Nothing in the records should be left out; transcribe them exactly.

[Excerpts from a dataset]
-*-

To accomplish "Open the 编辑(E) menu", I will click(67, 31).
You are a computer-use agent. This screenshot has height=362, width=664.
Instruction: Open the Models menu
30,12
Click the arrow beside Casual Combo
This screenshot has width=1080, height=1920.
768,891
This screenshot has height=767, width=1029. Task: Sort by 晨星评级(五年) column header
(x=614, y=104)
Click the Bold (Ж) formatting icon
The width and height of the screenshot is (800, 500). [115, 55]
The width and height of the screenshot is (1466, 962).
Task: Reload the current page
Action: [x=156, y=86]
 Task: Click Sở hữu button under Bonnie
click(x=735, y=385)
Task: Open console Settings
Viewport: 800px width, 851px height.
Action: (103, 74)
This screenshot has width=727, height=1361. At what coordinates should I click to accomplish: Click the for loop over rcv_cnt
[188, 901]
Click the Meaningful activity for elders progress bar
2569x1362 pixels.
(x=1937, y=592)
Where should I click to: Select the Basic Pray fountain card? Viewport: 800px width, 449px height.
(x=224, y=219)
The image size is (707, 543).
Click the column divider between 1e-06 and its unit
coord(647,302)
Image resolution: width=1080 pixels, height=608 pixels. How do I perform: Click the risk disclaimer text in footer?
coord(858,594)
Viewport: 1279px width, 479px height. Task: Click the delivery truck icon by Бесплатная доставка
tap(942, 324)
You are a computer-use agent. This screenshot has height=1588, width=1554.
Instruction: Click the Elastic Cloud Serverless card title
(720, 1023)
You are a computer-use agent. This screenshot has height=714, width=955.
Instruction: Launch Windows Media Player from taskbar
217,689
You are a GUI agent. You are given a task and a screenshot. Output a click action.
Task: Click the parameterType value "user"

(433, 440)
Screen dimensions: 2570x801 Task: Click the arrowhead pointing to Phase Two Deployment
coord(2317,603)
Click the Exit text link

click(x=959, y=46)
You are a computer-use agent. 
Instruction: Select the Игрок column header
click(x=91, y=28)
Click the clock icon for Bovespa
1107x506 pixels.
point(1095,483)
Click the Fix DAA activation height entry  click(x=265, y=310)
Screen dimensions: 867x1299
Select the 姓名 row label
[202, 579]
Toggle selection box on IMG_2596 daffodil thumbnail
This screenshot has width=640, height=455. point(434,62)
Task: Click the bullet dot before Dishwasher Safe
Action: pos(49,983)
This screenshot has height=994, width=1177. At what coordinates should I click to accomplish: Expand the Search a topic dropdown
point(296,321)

-*-

■ SOLUTION TO THIS EXERCISE ■
To accomplish "Open the 编辑(E) menu", I will click(67, 31).
You are a computer-use agent. This screenshot has height=362, width=664.
Instruction: Open the Models menu
30,12
Click the arrow beside Casual Combo
This screenshot has width=1080, height=1920.
768,891
This screenshot has height=767, width=1029. Task: Sort by 晨星评级(五年) column header
(x=614, y=104)
Click the Bold (Ж) formatting icon
The width and height of the screenshot is (800, 500). [115, 55]
The width and height of the screenshot is (1466, 962).
Task: Reload the current page
Action: [x=156, y=86]
 Task: Click Sở hữu button under Bonnie
click(x=735, y=385)
Task: Open console Settings
Viewport: 800px width, 851px height.
Action: (103, 74)
This screenshot has width=727, height=1361. At what coordinates should I click to accomplish: Click the for loop over rcv_cnt
[188, 901]
Click the Meaningful activity for elders progress bar
2569x1362 pixels.
(x=1937, y=592)
Where should I click to: Select the Basic Pray fountain card? Viewport: 800px width, 449px height.
(x=224, y=219)
The image size is (707, 543).
Click the column divider between 1e-06 and its unit
coord(647,302)
Image resolution: width=1080 pixels, height=608 pixels. How do I perform: Click the risk disclaimer text in footer?
coord(858,594)
Viewport: 1279px width, 479px height. Task: Click the delivery truck icon by Бесплатная доставка
tap(942, 324)
You are a computer-use agent. This screenshot has height=1588, width=1554.
Instruction: Click the Elastic Cloud Serverless card title
(720, 1023)
You are a computer-use agent. This screenshot has height=714, width=955.
Instruction: Launch Windows Media Player from taskbar
217,689
You are a GUI agent. You are given a task and a screenshot. Output a click action.
Task: Click the parameterType value "user"

(433, 440)
Screen dimensions: 2570x801 Task: Click the arrowhead pointing to Phase Two Deployment
coord(2317,603)
Click the Exit text link

click(x=959, y=46)
You are a computer-use agent. 
Instruction: Select the Игрок column header
click(x=91, y=28)
Click the clock icon for Bovespa
1107x506 pixels.
point(1095,483)
Click the Fix DAA activation height entry  click(x=265, y=310)
Screen dimensions: 867x1299
Select the 姓名 row label
[202, 579]
Toggle selection box on IMG_2596 daffodil thumbnail
This screenshot has width=640, height=455. point(434,62)
Task: Click the bullet dot before Dishwasher Safe
Action: pos(49,983)
This screenshot has height=994, width=1177. At what coordinates should I click to accomplish: Expand the Search a topic dropdown
point(296,321)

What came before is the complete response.